During Thabo Mbeki’s two terms, Smuts Ngonyama was Head of the Presidency and the ANC’s national spokesperson. Seemingly a nice enough fellow, it must be distressing to him that his enduring legacy is a single sentence, uttered in 2004. 

Ngonyama was under the media whip when it came to light that he would score, without an ounce of effort or expertise on his part, from a so-called black empowerment deal that involved selling off some of a state asset, Telkom, into a consortium of former ANC officials. Defending his personal windfall of R160m, Ngonyama quipped gleefully, “I did not join the struggle to be poor.”

It was a spectacularly misjudged sentiment and Smuts is still quoted with disapproving relish to this day. That sentence — short, simple, and unambiguous — came to encapsulate the kind of ethically dubious but legal cadre enrichment that morphed into the criminal state looting of the Jacob Zuma era. 

In the Zuma years, the competition hots up. We have a deep store of idiocy to draw upon. There’s the one about “a shower would minimise the risk of disease”, with which he justified his condom-free sex with a Struggle comrade’s daughter. 

Others might plump for “the ANC is more important than the Constitution”. Or “the ANC will rule until Jesus comes back”. But since both statements are unfortunately probably true, they don’t truly capture the defining aspect of the Zuma years — defiant ignorance and rapacious greed.

Many of the Zuma era’s catchphrases came not from the thick-tongued president but from the quick-tongued Julius Sello Malema.

Malema has the populist’s unerring ability to discern South Africa’s heart of darkness.

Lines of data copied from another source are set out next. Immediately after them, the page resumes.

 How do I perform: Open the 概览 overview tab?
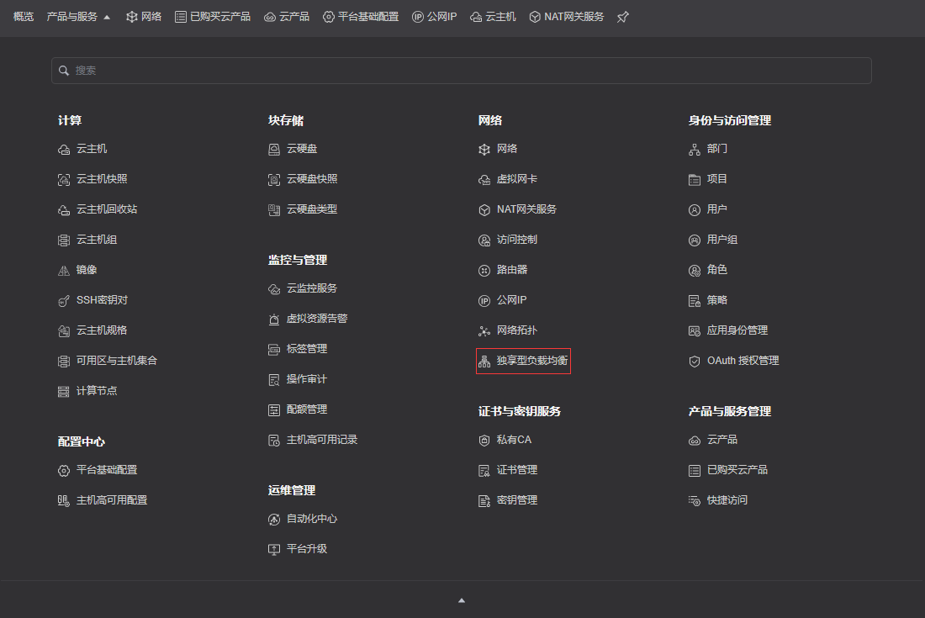coord(24,17)
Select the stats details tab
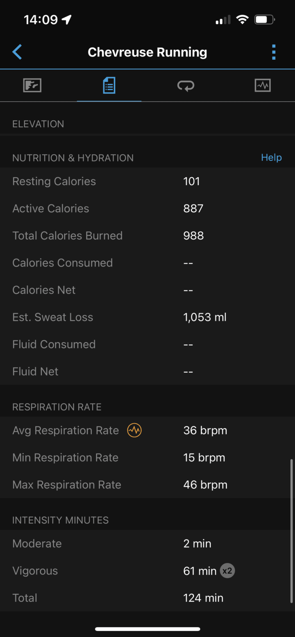The image size is (295, 637). coord(109,85)
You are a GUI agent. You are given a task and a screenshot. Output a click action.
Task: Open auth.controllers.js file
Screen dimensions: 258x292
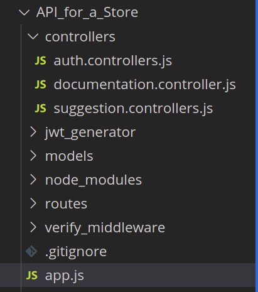click(112, 61)
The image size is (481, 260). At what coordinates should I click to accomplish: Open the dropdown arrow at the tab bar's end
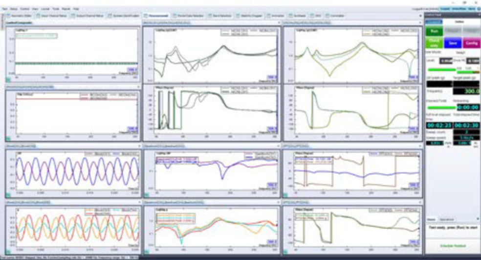(x=420, y=16)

Indulged for a long time by an adoring media that gave him copious amounts of oxygen to air his noxious views, Malema is not only wonderfully quotable but dangerously influential.

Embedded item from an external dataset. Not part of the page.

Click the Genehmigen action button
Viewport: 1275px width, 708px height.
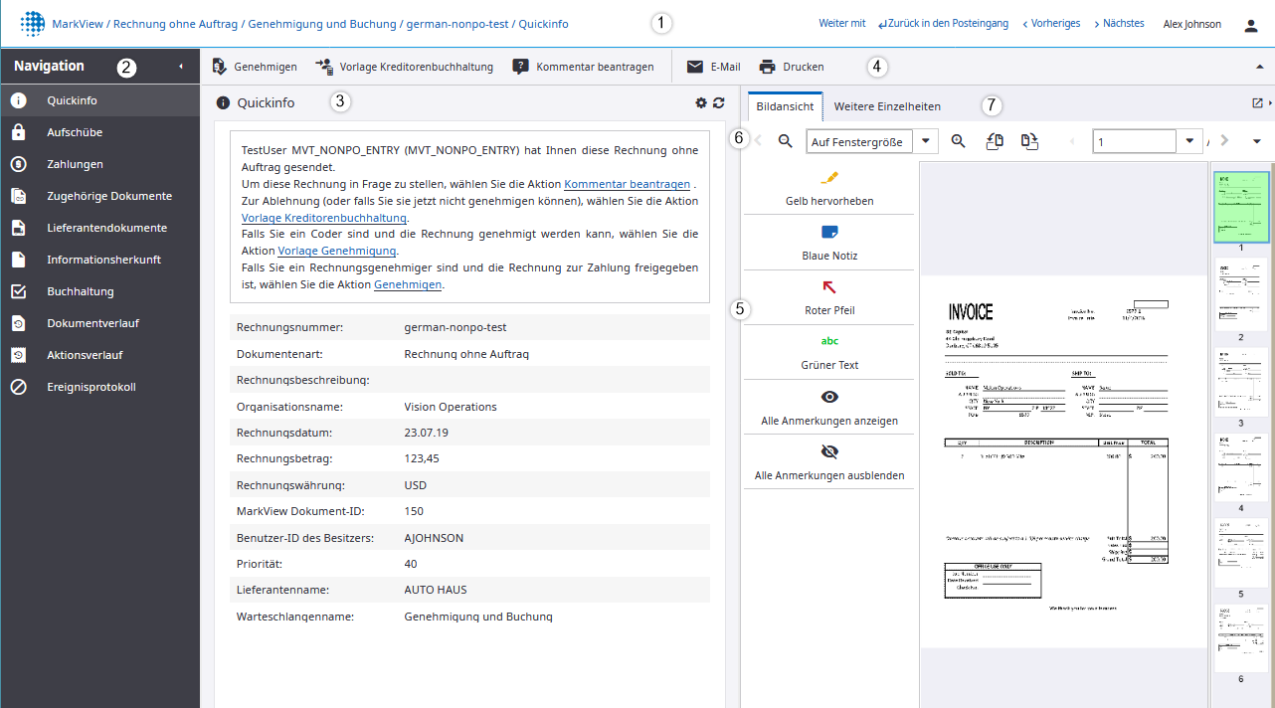click(x=255, y=67)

Although no longer an ANC leader, having been expelled and set up the rival Economic Freedom Fighters, the divide is more theoretical than real.  While the antipathy between the two parties was bitter — “We will kill for Zuma” swiftly became “Pay back the money!” — it was brief. 

The EFF has become the stalking horse for the ANC’s Radical Economic Transformation faction, which is made up largely of Zuma-ites. The two men now sip tea together and it’s disquietingly feasible that Malema could in some dystopian future become the country’s president, if the two successfully make common cause.

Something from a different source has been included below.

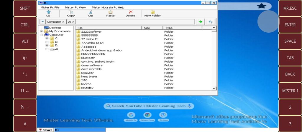
Task: Open the Mister Pc View menu
Action: pyautogui.click(x=75, y=7)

Part of such common cause would be the growing phenomenon of militant black racism. If our future indeed turns out to be a nation in thrall to crude African nationalism, the signals will have been there, unheeded, in Malema's fiery aphorisms. 

It’s sometimes grisly stuff: “We are not calling for the slaughtering of white people, at least for now.” “We will cut the throat of whiteness.” At other times the toxic bile directed at women, Chinese, Indians, and those his pal Zuma disparagingly called “clever Africans”, a euphemism that Malema renders brutally as, “the house niggers”.

After wallowing in the Malema mud bath, it’s a relief to turn to Cyril Ramaphosa’s New Dawn presidency. These are early days to define an administration that’s been marked, so far, by lots of promises, little action, and a stubborn inability on the part of the ANC to bring patently dishonest officials and ministers to account.

There are only two things that Ramaphosa has said that seem to have stuck in the public mind. The first, “My fellow South Africans…” comes from his numerous, wordy addresses to the nation. The second, “I am shocked!”, when yet another corruption scandal erupts.

Cyril, however, needn’t worry overly much. The catchphrase of the Ramaphosa years has already been irrevocably laid down by his party, operating as a collective. It’s not as eloquent as Churchill or Kennedy but at least it’s instantly more comprehensible than Marx. 

It’s the maxim spilling from the lips of every one of the very many in the ANC who have been exposed as thieves, but are hanging onto high office at any cost: “Innocent until proven guilty”.